2. Description of the Related Art
Oil and/or gas operators periodically measure water/oil/gas phase fractions (relative concentrations) of an overall production fluid flow in order to aid in optimizing well production, allocating royalties, inhibiting corrosion/hydrates (e.g., based on the amount of water), and generally determining the well's performance. Multiphase metering is desired for measuring individual well production of oil, water, and gas. In subsea applications, since many production systems involve commingling of multiple wells prior to the riser, subsea multiphase metering may be the only option to get individual well rates other than a measure-by-difference technique.
Various approaches for analyzing the phase fraction of such fluid flows exist and include full or partial phase separation and sensors based on capacitance, density and microwave measurements. However, known measurement techniques suffer from their own unique drawbacks and/or limitations, such as frequent calibrations, as well as sensitivity to salinity, gas, and emulsions. In addition, current subsea multiphase meters can be prohibitively expensive.

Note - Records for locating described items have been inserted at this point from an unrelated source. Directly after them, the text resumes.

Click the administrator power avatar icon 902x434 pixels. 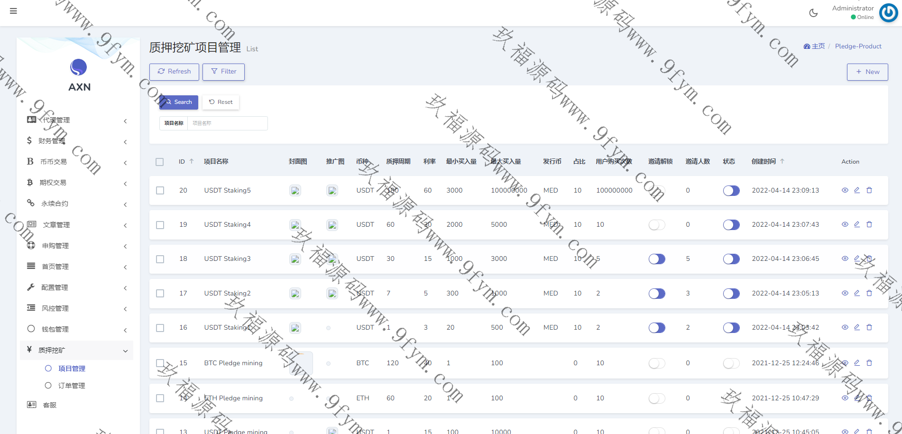click(888, 13)
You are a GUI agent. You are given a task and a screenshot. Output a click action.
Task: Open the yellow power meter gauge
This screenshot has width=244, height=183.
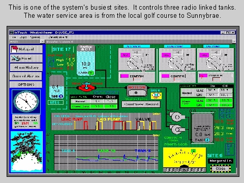(x=185, y=157)
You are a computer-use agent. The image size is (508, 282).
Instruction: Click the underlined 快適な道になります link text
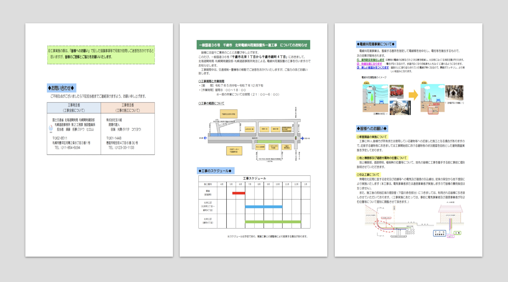click(x=371, y=64)
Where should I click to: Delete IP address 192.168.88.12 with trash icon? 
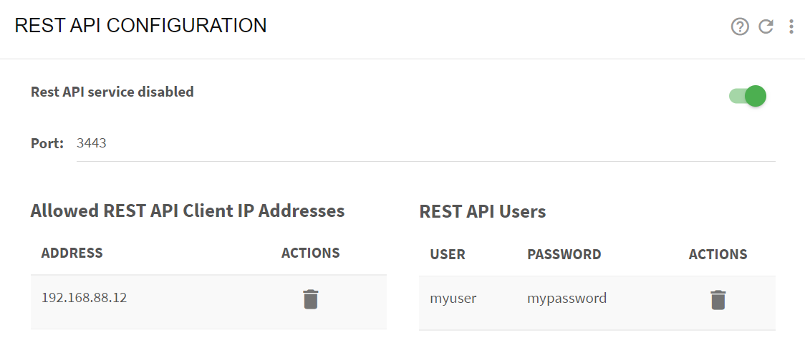pos(311,299)
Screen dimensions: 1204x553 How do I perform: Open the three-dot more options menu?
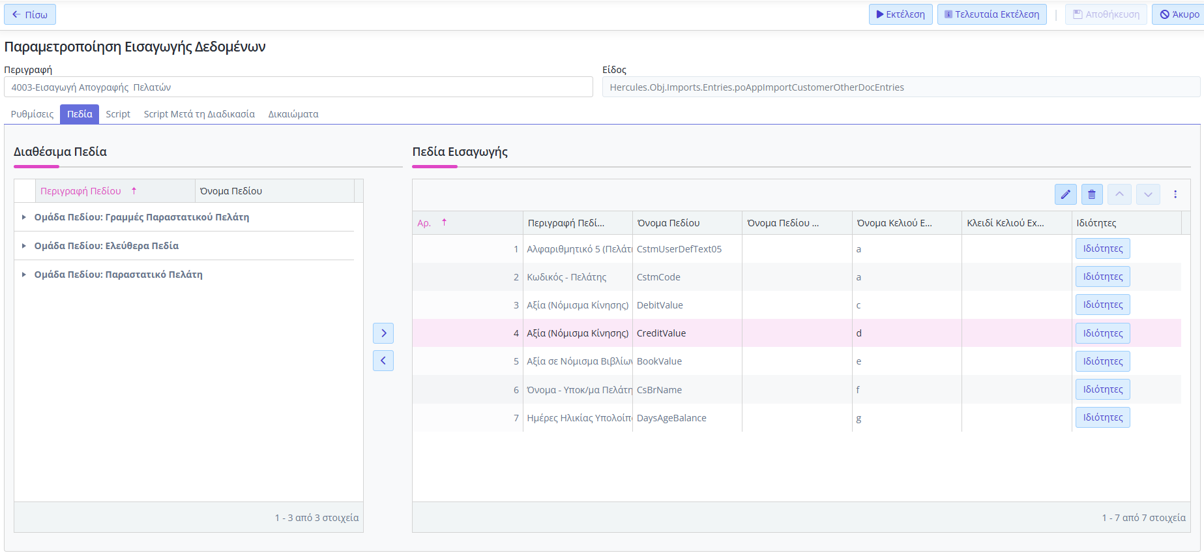1175,194
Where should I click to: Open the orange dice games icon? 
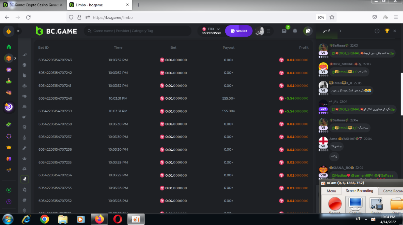pos(9,58)
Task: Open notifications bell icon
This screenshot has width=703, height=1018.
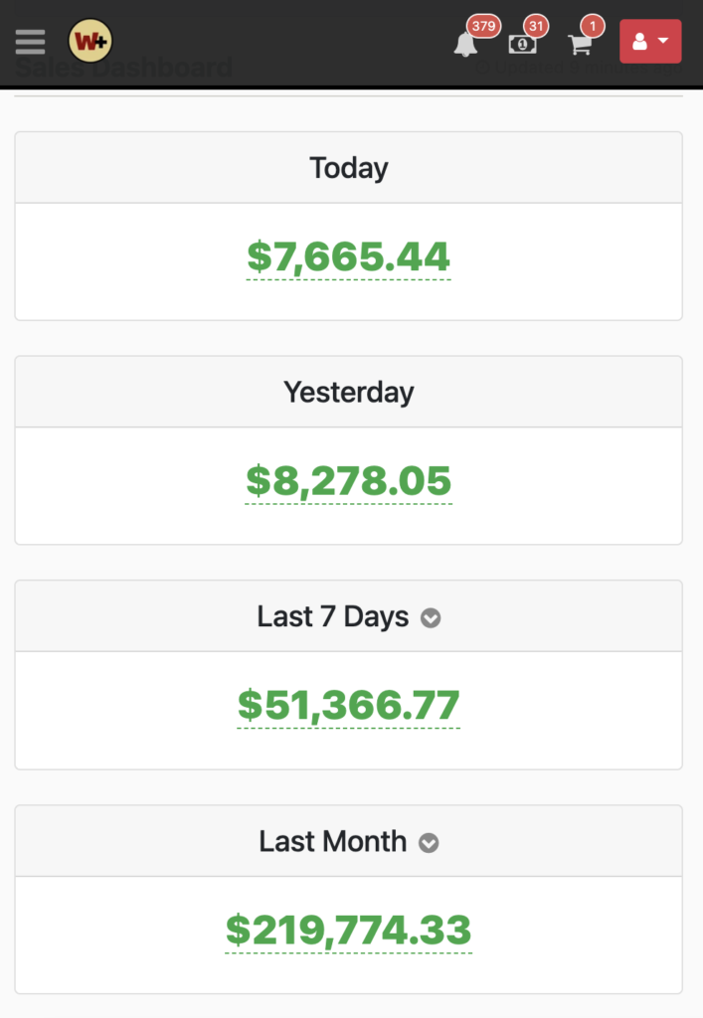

Water in gas wells introduces the prospect of hydrate formation that may impede or plug the flow and create unsafe flowing conditions. Hydrates are ice-like crystals of water and hydrocarbon (or carbon dioxide, etc.) that form at low temperatures and high pressures common in subsea applications.
Furthermore, gas wells that have a high flow rate may produce large pressure drops across chokes and other flow-area changes. At these locations, Joule-Thomson cooling can reduce temperatures significantly, which may result in severe hydrate problems in a matter of hours or even minutes if water is present. Serious problems result once the hydrates form and block or limit flow. Hence, most flow assurance methodologies are aimed at prevention of hydrate formation.
Some approaches utilize chemical injection to inhibit gas hydrate formation. However, cleaning and treatment procedures required at the surface to remove the hydrate inhibitor along with high costs of the inhibitor itself may contribute to production expenses. Therefore, injection of methanol, as an exemplary hydrate inhibitor, increases costs when done at levels beyond that required based on the water that is present. Known measurement techniques are not well-suited to make low water measurements especially when the fluid flow is further complicated by the hydrate inhibitor injection.
Therefore, there exists a need for an improved infrared optical detector and overall phase fraction measurement to enable, for example, flow assurance with improved sensitivity and accuracy, improved reservoir management, and improved allocation from a producing well. Accordingly, techniques and systems for determining the flow rates of components of a multiphase fluid containing a hydrate inhibitor are desirable.